### MATERIALS PROVIDED
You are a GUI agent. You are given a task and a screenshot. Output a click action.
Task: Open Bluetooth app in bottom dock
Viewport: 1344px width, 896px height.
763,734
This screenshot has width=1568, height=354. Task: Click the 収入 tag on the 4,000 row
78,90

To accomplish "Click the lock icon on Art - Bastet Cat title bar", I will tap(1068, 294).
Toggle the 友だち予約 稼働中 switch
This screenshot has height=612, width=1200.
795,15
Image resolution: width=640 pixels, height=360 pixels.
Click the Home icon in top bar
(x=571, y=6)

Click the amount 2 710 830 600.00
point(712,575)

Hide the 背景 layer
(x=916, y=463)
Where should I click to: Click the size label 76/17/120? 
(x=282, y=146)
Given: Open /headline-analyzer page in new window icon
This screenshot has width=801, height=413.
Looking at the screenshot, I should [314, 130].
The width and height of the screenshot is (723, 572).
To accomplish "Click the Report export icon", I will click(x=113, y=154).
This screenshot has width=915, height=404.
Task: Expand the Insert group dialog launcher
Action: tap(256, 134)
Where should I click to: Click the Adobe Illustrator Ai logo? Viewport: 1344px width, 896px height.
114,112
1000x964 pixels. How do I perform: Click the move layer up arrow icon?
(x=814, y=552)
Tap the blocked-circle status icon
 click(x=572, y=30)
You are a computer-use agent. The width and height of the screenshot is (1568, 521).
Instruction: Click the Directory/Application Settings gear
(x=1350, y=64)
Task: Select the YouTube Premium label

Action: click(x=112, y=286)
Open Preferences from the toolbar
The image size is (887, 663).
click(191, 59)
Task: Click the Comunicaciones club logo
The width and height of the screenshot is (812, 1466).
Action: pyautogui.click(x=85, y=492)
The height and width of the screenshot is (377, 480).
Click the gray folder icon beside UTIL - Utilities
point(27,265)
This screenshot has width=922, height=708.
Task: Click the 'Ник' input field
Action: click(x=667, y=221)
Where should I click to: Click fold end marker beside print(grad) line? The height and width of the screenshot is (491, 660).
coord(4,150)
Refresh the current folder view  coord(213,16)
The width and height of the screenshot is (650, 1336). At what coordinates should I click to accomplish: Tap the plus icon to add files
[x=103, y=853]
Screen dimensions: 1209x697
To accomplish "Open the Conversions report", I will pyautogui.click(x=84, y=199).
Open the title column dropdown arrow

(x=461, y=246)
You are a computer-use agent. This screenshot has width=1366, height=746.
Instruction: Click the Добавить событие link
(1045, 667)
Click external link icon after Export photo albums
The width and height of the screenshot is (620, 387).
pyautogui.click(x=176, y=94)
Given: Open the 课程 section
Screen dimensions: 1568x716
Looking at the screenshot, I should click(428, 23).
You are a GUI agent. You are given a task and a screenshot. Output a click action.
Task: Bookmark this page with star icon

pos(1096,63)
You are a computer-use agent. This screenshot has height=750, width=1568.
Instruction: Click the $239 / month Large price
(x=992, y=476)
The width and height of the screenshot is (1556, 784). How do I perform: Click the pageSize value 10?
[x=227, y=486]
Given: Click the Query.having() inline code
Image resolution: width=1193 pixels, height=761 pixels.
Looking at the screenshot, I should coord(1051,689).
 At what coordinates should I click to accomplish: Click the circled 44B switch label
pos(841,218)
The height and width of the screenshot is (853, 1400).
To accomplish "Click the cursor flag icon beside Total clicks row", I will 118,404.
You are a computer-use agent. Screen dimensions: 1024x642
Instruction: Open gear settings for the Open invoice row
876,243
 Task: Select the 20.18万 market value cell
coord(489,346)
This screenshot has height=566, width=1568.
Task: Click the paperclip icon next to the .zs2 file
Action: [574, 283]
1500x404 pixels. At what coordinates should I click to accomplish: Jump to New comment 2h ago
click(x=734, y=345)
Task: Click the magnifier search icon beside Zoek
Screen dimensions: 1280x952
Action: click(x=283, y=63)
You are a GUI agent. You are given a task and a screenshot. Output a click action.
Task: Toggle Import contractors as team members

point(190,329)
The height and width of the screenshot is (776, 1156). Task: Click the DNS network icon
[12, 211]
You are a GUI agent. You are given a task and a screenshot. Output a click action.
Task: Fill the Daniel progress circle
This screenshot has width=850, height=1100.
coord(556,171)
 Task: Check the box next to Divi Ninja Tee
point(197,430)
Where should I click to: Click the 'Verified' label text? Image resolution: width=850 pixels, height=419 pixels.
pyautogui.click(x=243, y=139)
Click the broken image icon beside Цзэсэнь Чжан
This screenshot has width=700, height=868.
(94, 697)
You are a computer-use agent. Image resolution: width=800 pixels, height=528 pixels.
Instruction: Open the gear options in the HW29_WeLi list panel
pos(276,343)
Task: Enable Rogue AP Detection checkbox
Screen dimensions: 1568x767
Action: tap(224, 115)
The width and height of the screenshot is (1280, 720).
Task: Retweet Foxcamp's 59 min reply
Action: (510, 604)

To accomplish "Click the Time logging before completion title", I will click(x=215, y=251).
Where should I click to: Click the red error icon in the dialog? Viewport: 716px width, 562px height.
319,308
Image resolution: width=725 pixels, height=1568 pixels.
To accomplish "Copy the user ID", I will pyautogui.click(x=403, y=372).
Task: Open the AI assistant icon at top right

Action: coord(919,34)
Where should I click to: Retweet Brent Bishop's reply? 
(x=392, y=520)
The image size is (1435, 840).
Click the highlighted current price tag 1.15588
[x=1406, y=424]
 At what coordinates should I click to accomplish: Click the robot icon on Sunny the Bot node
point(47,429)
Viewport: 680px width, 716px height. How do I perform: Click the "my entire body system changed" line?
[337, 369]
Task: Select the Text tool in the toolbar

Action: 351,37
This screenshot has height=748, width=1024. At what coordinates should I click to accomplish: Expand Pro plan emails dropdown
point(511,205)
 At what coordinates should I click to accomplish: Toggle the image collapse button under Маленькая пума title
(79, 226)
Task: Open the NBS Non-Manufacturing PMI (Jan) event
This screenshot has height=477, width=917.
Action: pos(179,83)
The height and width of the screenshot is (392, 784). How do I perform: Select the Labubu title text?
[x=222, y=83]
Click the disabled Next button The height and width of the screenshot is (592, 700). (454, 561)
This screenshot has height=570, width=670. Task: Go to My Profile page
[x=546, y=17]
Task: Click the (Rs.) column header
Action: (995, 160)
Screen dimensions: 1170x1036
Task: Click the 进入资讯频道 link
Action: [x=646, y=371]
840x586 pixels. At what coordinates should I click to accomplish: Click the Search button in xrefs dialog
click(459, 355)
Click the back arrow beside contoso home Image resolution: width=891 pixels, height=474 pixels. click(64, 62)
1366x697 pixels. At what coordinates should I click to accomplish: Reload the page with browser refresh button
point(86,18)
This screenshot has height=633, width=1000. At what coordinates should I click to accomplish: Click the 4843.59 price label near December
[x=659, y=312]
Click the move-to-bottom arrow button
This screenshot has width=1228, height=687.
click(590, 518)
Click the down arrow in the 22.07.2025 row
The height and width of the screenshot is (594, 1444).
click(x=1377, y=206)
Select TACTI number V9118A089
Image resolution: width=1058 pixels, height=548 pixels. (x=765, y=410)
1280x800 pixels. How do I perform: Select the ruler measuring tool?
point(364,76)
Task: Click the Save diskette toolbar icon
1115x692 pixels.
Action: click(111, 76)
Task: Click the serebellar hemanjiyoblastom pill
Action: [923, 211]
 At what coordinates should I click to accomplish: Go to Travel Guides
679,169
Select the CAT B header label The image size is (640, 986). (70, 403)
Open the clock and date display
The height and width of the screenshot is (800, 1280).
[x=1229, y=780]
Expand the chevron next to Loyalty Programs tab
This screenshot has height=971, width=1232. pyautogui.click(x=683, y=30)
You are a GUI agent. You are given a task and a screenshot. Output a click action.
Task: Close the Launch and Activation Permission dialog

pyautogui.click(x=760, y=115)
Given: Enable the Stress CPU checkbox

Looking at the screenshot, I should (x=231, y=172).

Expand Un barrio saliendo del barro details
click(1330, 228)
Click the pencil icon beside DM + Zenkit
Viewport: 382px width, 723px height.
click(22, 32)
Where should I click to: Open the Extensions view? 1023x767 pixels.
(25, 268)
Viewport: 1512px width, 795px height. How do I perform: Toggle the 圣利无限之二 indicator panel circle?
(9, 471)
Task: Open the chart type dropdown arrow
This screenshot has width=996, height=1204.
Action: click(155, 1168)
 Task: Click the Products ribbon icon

### TO DO
Using the data above, reproduce exactly the lines between those holding "Given: Open /headline-analyzer" and "The width and height of the screenshot is (723, 572).", inclusive, and no others.

### RESPONSE TO THE TASK
Given: Open /headline-analyzer page in new window icon
This screenshot has width=801, height=413.
Looking at the screenshot, I should [314, 130].
The width and height of the screenshot is (723, 572).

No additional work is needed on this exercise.